O segredo da Senhora

Escrito por Brasília Poética em . Postado em Poemas para Brasília, Posts Sem Comentários

Por Conceição Freitas

Minha Senhora, conte-me seu segredo. De onde a Senhora tira tanta majestade, tanto vigor e tamanha beleza e altivez em dias tão áridos, donde nos falta o ar apesar da imensidão do céu e da multidão de áreas verdes? Me conte lá, por favor, como a Senhora consegue ser tão exuberante, viçosa, verdejante.

Toda Brasília deste setembro insano está coberta por um tapete amarelo-acinzentado, a grama murcha há muito pede clemência. (Exceto, claro, a Brasília que não tem medo da conta de água). Nessa Brasília esturricada, a Senhora surge lindamente vestida em seus muitos tons de verde, cabeleira black-power sustentando-se num tronco rijo que transmite segurança e mistério. De onde mesmo a Senhora tira tudo isso?

Sabemos todos os que a acompanham há décadas que a Senhora tem vários momentos de esplendor ao longo do ano e ao longo dos anos, sem que jamais tenha se deixado levar pelos ventos mais ou menos tormentosos da vida. Se chove, tudo bem, se não chove, do mesmo jeito.

A Senhora tem uma capacidade de suportar a espera, de florescer em qualquer circunstancia. Quando fica mais feia (grave injustiça, porque feia a Senhora nunca fica), quando a Senhora fica menos bonita, deposita plumas ao seu redor.

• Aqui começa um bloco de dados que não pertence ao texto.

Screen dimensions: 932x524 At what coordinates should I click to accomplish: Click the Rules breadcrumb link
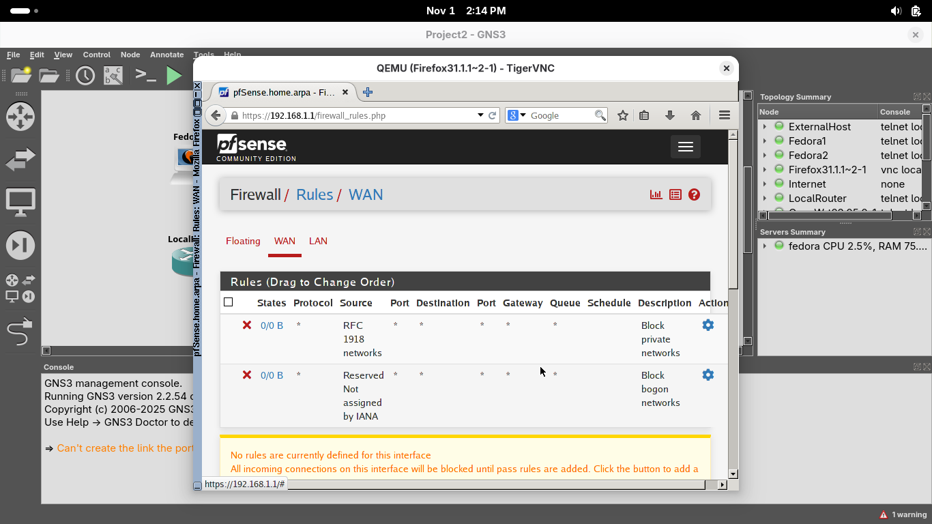(x=314, y=194)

Agora, por exemplo, Brasília inteira está com a pele trincada, mas a Senhora exibe uma textura sedosa. Depois, todas as suas folhas vão cair e a Senhora ficará nua em pelo – com uma beleza de desenho de nanquim. Ficará longilínea e ereta como uma top model.

Quem não a conhece não sabe o que é aprender com o seu sábio silêncio. Pode começar, então. A Senhora, aviso a seus futuros fãs, vive há quatro décadas em frente ao Palácio da Justiça, do outro lado do Buriti. Esse é um bom momento para conhecê-la porque a Senhora está garbosamente verde.

São muitos os seus admiradores, caso disso não saiba. E são fiéis e leais à Senhora. Nenhum deles, porém, conhece mais a Senhora nesta Brasília do que Ozanan Coêlho, o eterno diretor de Parques e Jardins da cidade. Ele a admira tanto e tanto que já disse aos seus que, morto, quer virar cinzas e quer que elas sejam espalhadas em quatro pontos da cidade: na copaíba da 309 Sul, no buriti em frente ao palácio, no balãozinho em frente à sede da Polícia Federal e…na paineira em frente ao Tribunal de Justiça. A Senhora receberá então um pouco da substância que deu vida ao doutor Ozanan, o jardineiro de Brasília.

Ele conta que a Senhora era uma menina quando a viu pela primeira vez, em 1967, durante a construção da Praça da Municipalidade, que a produção rebatizou de Praça do Buriti. A idéia era limpar o terreno para construir a região administrativa de Brasília. Ozanan decidiu poupá-la, nem  sabia exatamente a razão. Hoje, sabe. A Senhora é uma paineira singular. Chega a florescer duas vezes ao ano, comportamento não muito comum à sua espécie. “Ela é toda cheia de lero”, diz Ozanan. E é protegida por lei.

Texto transcrito de “Crônica da Cidade”, de 22/09/2007.